Каждый говорил о недостатках в батарее, вносил свои предложения.
— Калмыкова надо кому-нибудь из нас взять под контроль, — сказал Новожилов. — Он, видать, человек стоящий. Товарищ старший сержант раз его пробирал, а я со стороны наблюдал за ними. Плачет у хлопца душа, а он это прячет под злостью да насмешками. Кое-кого из вычислительного нужно одернуть. Да и командира их взвода тоже надо поправить. Слово хорошего за службу от него не дождешься. А тут позавчера слышу разговоры и смех в управленческой крытой машине. Думаю: что там такое? Заглянул, — оказывается, Зудилин там с Огурцовой. Ну и выходки у него… — разведчик покосился на Бурлова. — А ведь по сути мальчишка еще.

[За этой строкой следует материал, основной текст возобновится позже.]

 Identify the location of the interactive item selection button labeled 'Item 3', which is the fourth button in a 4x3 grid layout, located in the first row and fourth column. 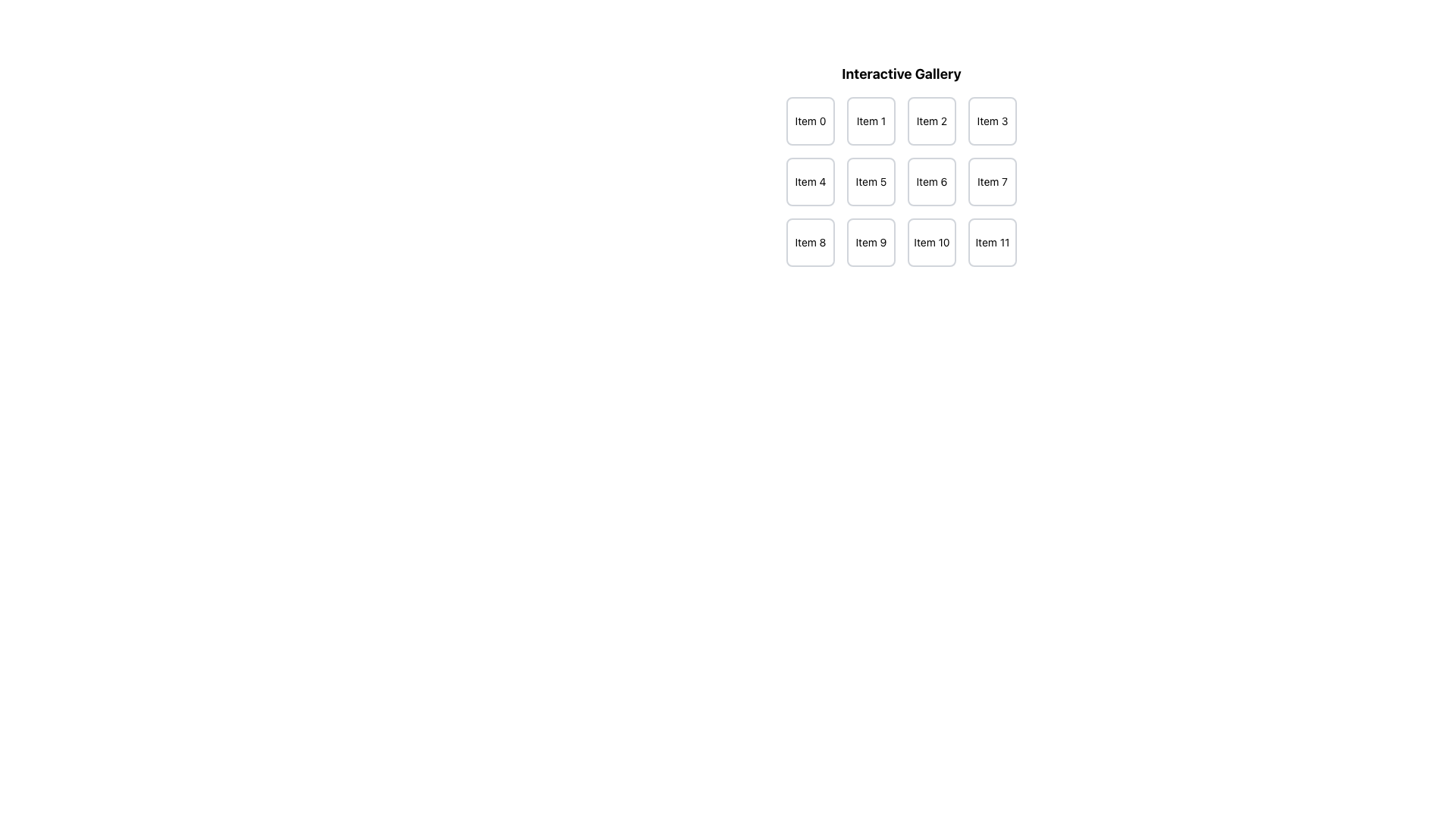
(993, 120).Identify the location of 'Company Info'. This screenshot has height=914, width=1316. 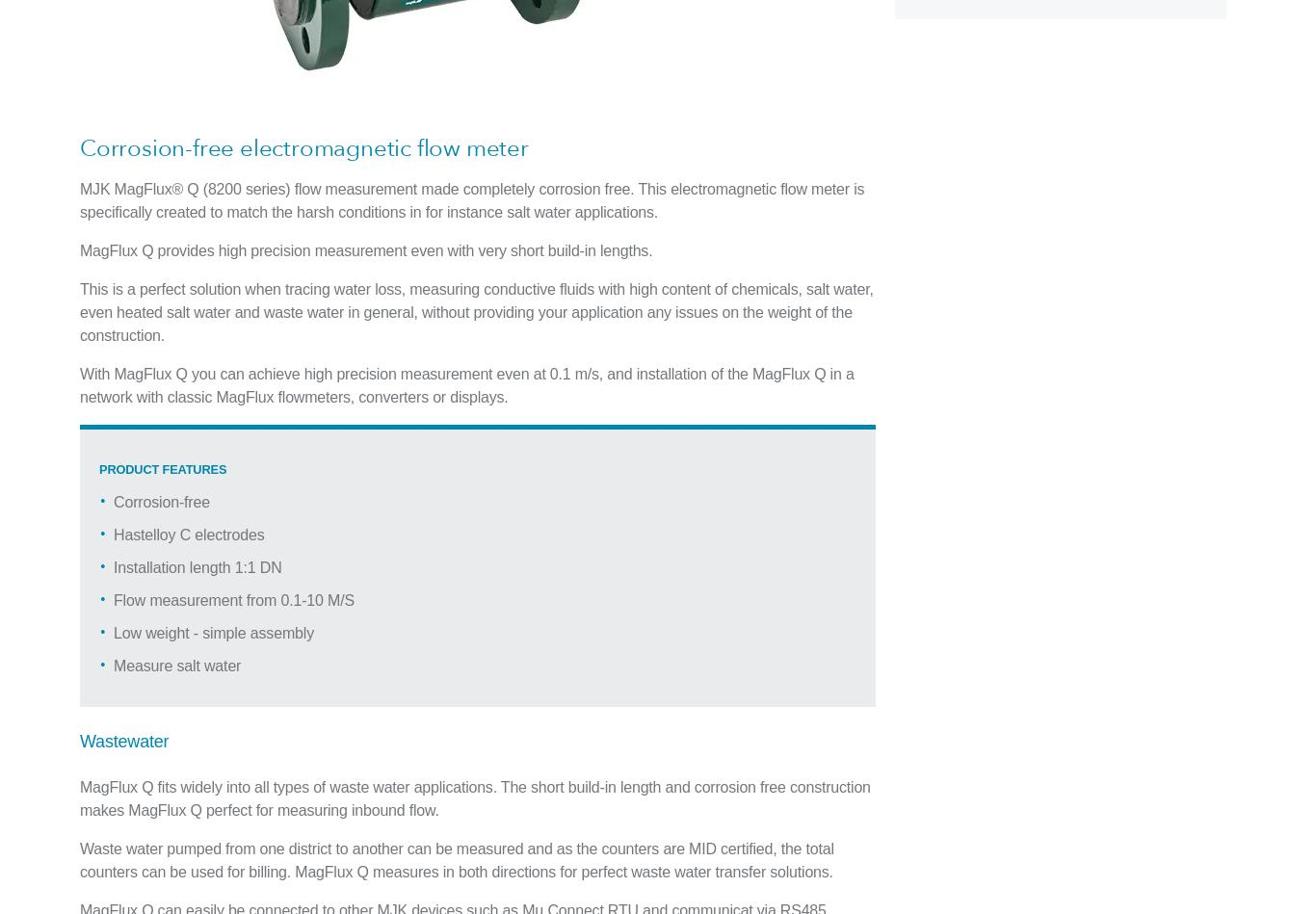
(846, 405). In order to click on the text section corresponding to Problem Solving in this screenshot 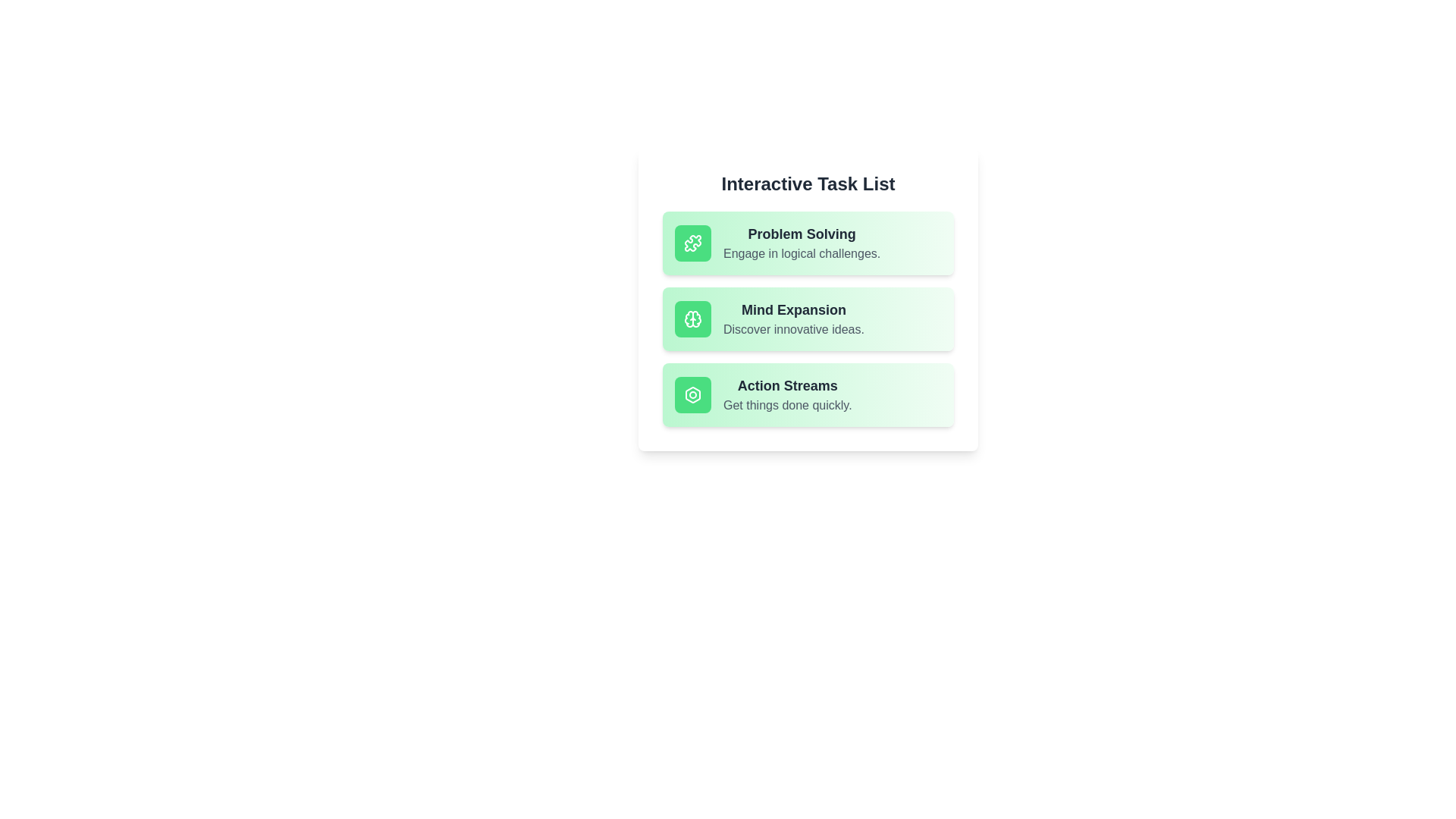, I will do `click(807, 242)`. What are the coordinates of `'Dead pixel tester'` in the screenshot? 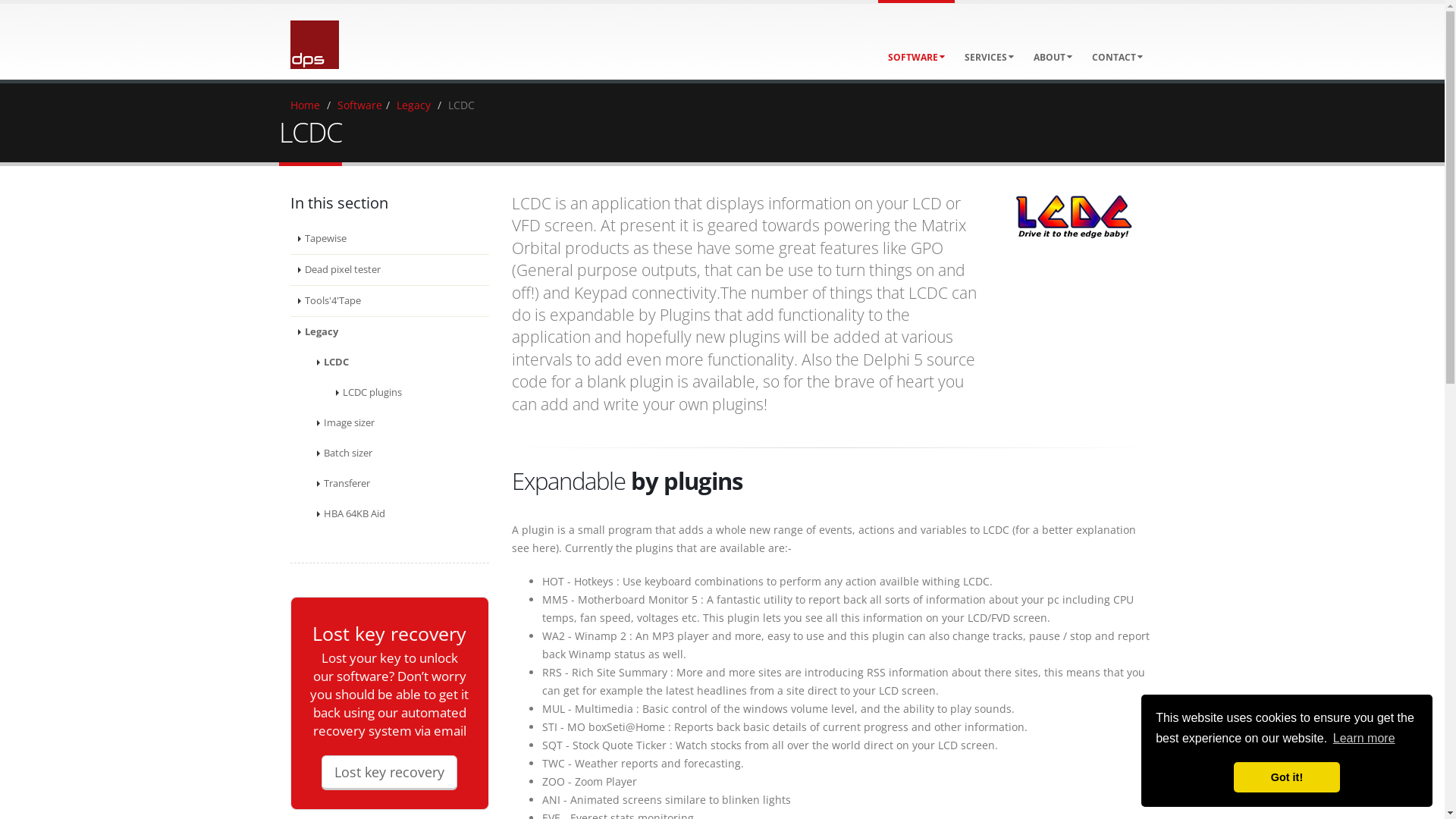 It's located at (389, 269).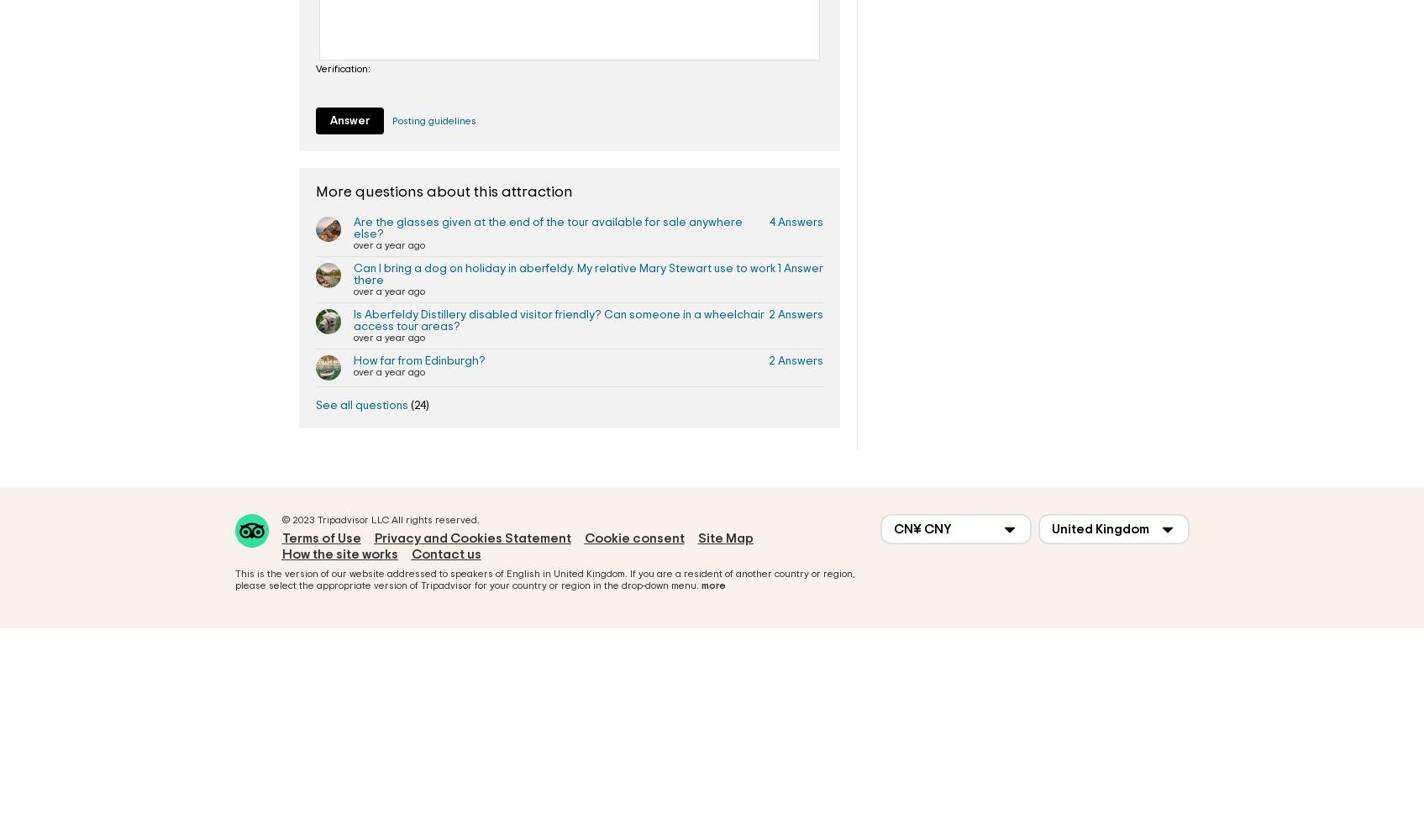  Describe the element at coordinates (712, 584) in the screenshot. I see `'more'` at that location.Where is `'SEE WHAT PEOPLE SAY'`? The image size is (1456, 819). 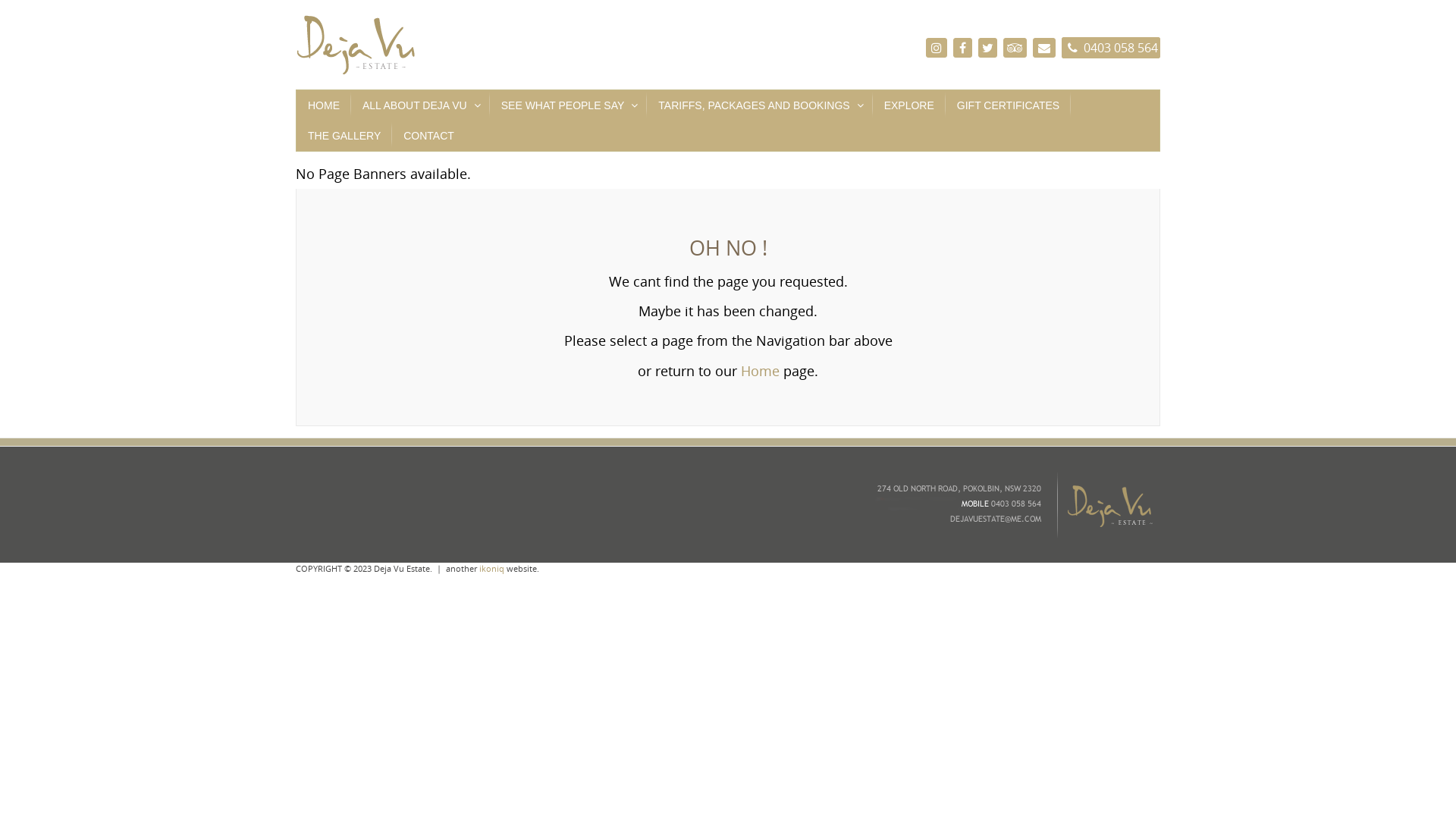
'SEE WHAT PEOPLE SAY' is located at coordinates (567, 104).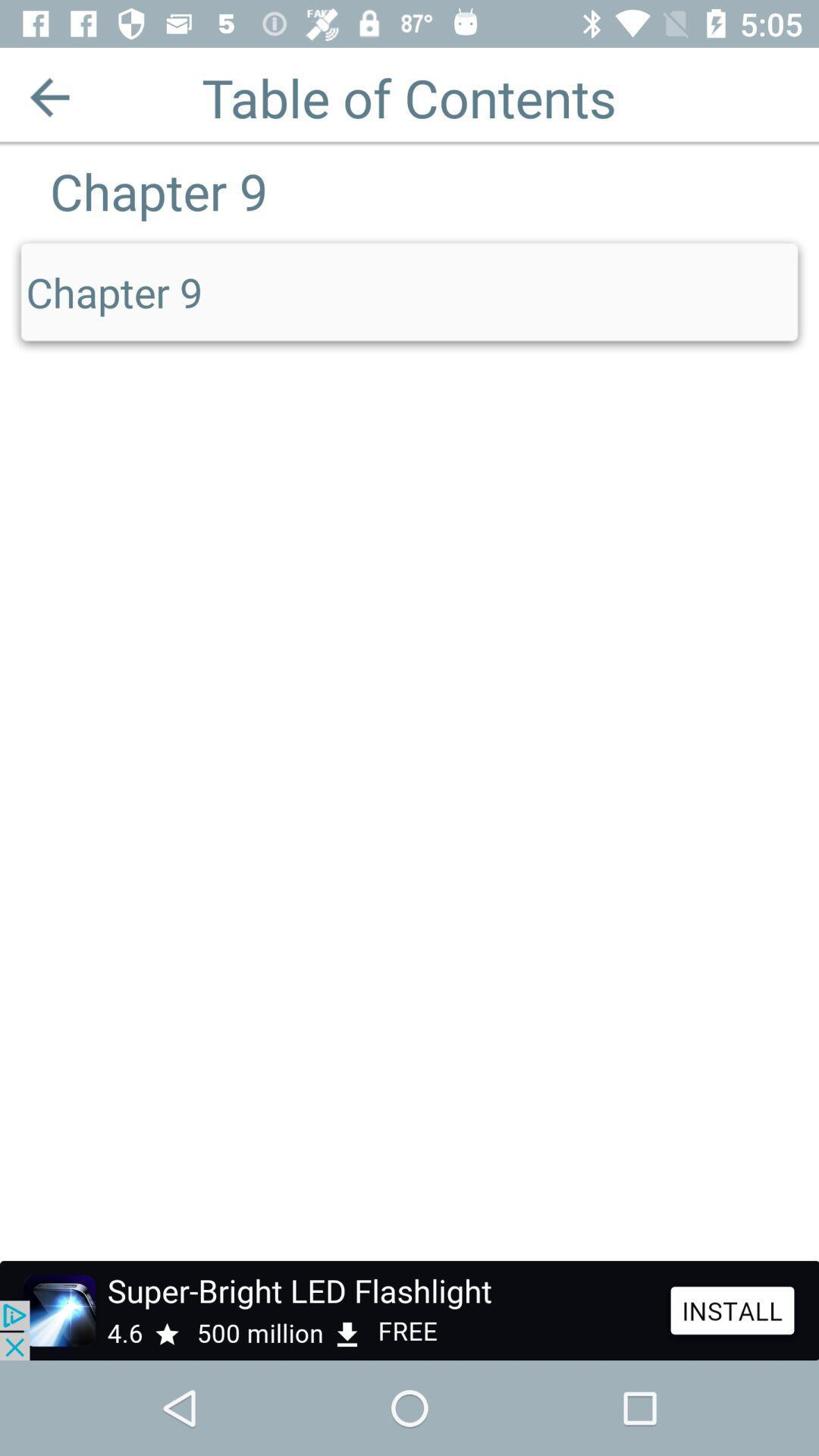 The image size is (819, 1456). What do you see at coordinates (49, 96) in the screenshot?
I see `the arrow_backward icon` at bounding box center [49, 96].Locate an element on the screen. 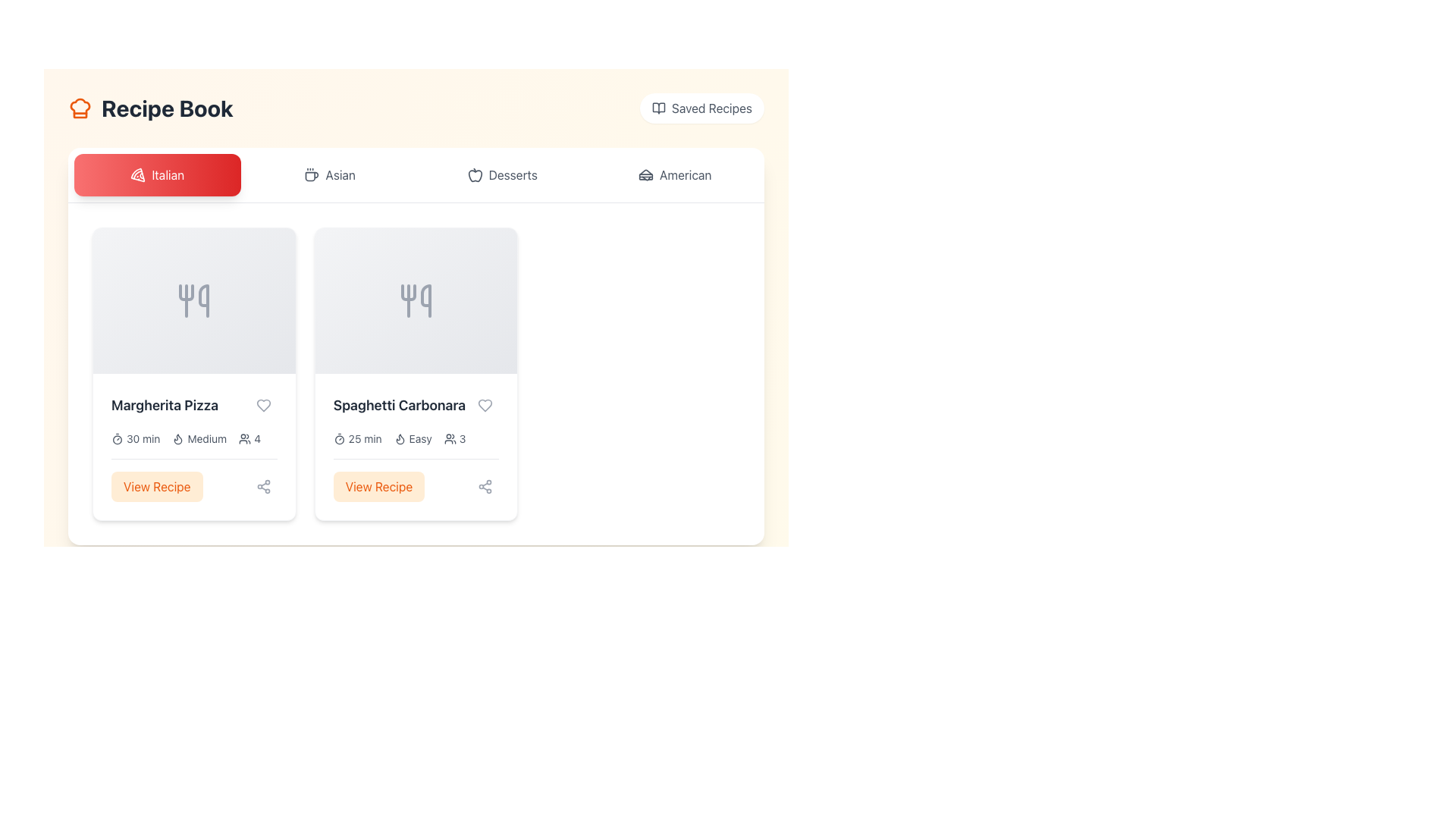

У меня сыны старше по годам. Как крикнет: «Какого черта шастаешь по машинам?» Правильно Федорчук, сказал: где уж тут дисциплина или учеба. — Новожилов умолк. Потом добавил: — И с народом мало еще бываем. Третьего дня подходит ко мне Земцов и высказывает: «Эх, Семенович, в жизни не прощу себе, что не вступил в молодости в партию. Все боялся, что наук не знаю. Ты, говорит, вроде старшего. Примите и меня к себе, как бы беспартийным большевиком. Тактически я неграмотный, а практически вот где эта наука в душе». Спросил я его, почему сейчас не вступает. Говорит: «А кто меня теперь примет? На готовое сейчас половина взвода будет проситься». Зло разобрало на самого себя. Вместе с ними живу, лясы точу, а про то, чего люди от меня ждут, и забыл.